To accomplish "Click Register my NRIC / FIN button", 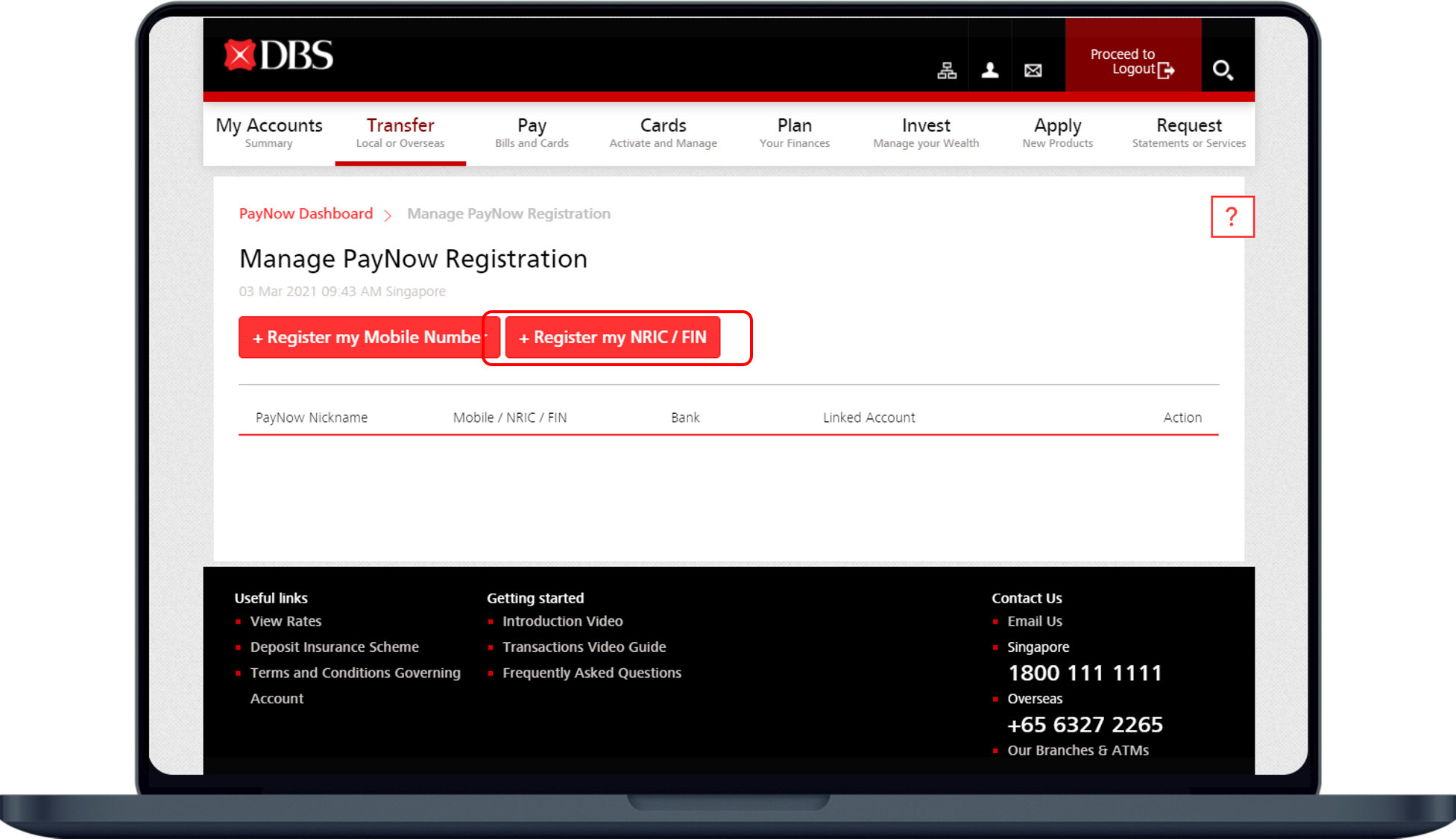I will [612, 338].
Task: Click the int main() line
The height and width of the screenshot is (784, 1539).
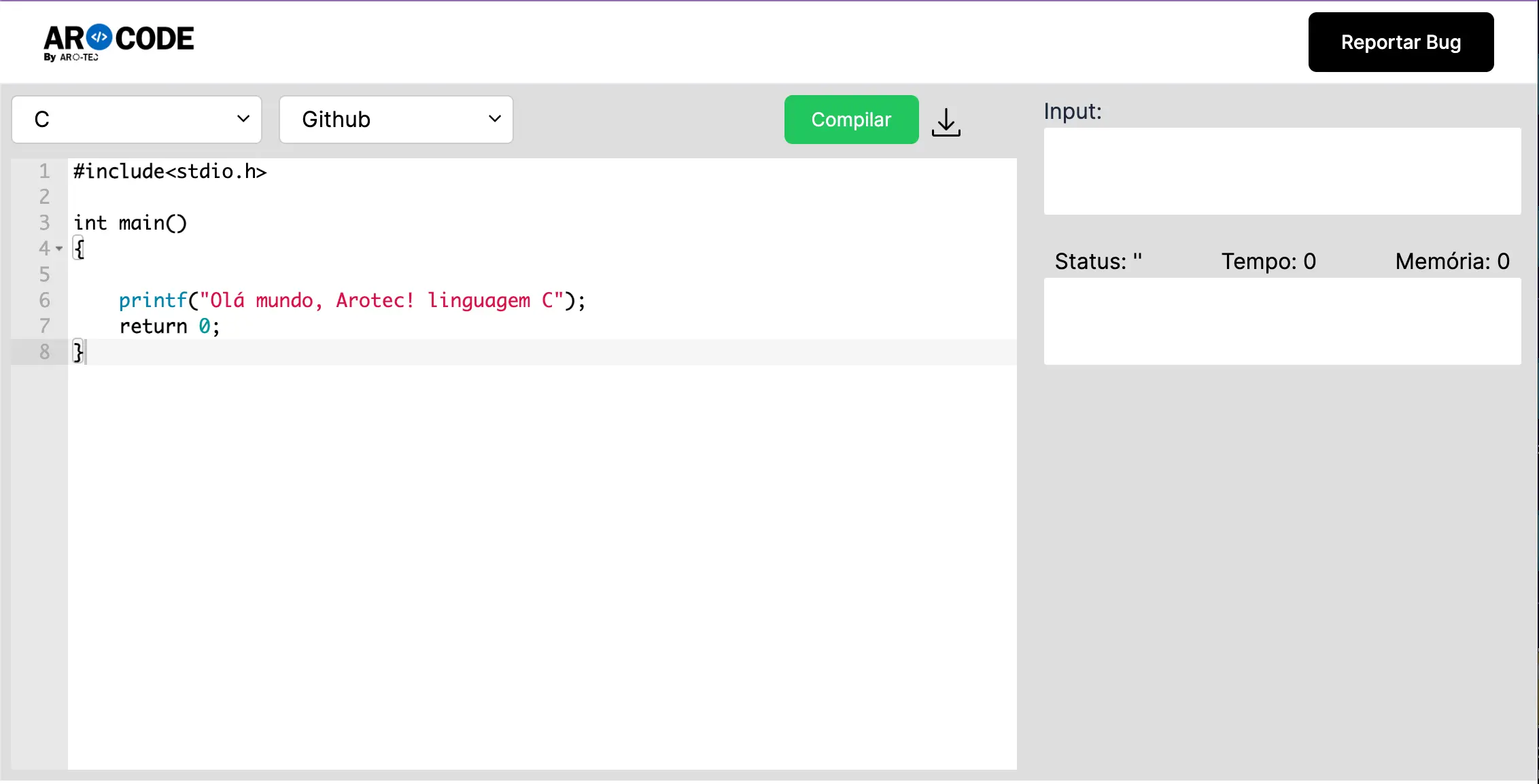Action: point(130,223)
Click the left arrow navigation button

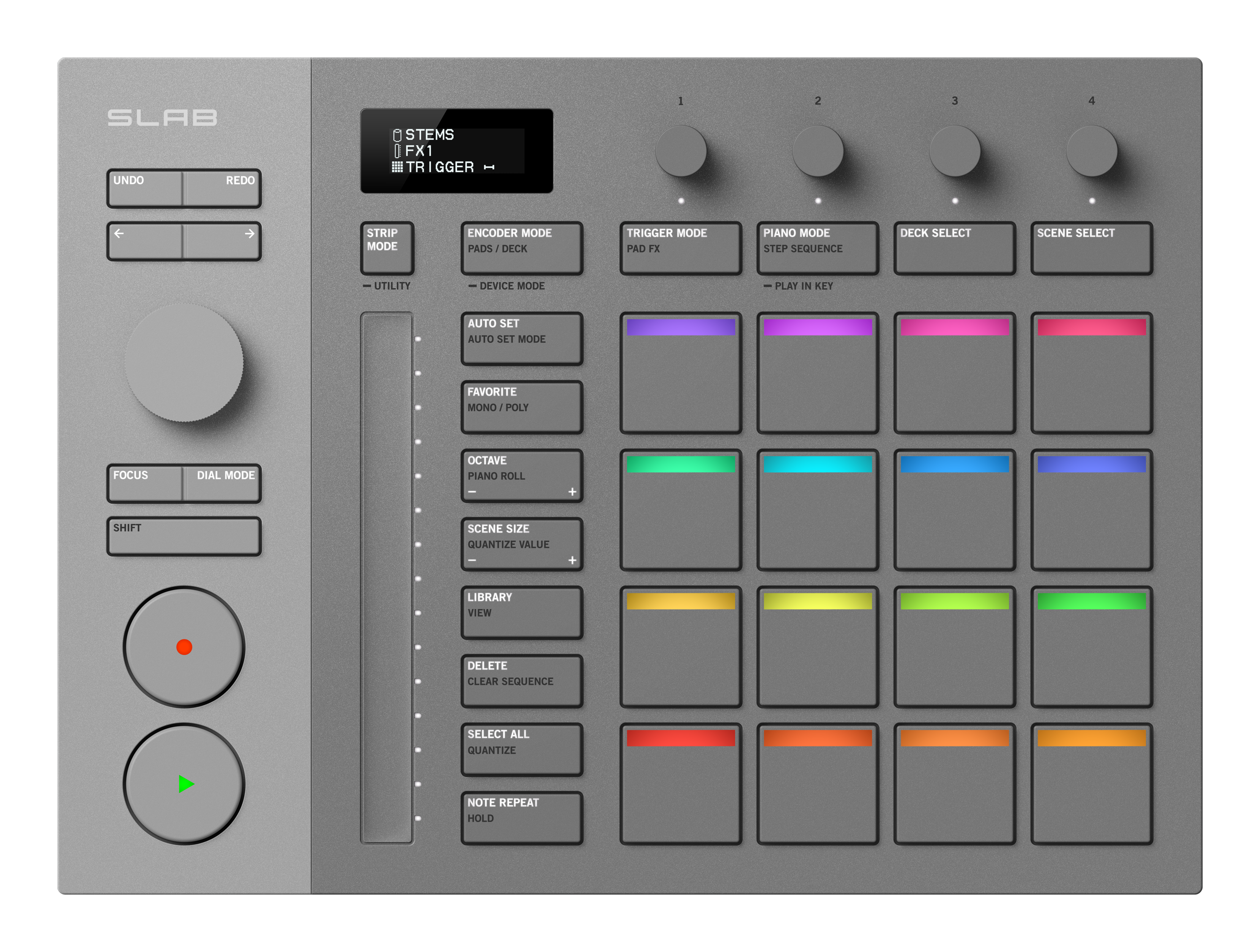click(145, 241)
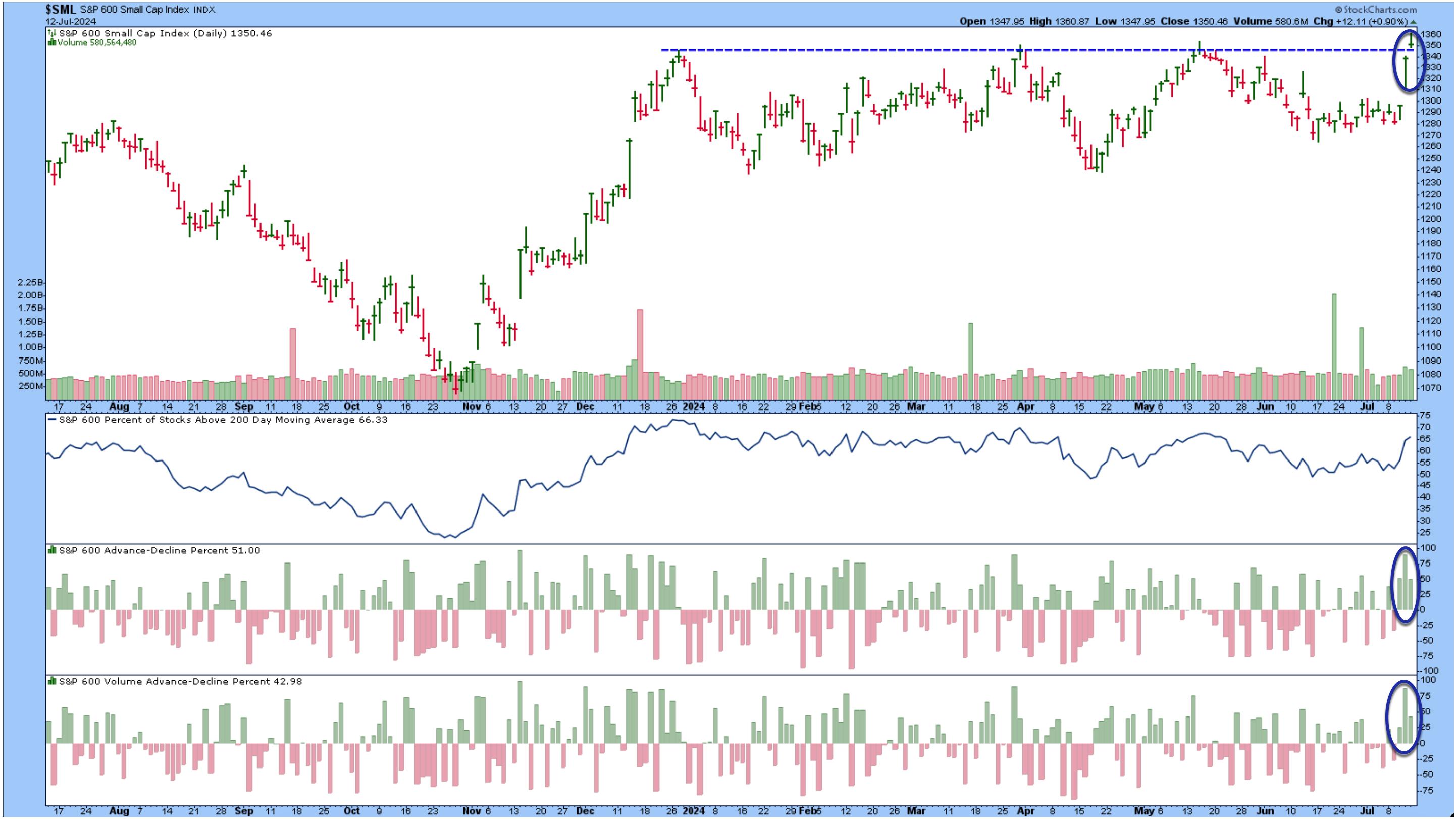This screenshot has width=1456, height=819.
Task: Click the blue 200 Day Moving Average legend line
Action: (52, 420)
##########
The lines to be quoted run from the line containing "The height and" through the end of the entries above, both included; quote them exactly and leave out any pictures.

ANSWER TO THIS TASK:
The height and width of the screenshot is (784, 1539).
Action: point(130,223)
Click the left arrow navigation button

click(145, 241)
This screenshot has width=1456, height=819.
Task: Click the blue 200 Day Moving Average legend line
Action: (52, 420)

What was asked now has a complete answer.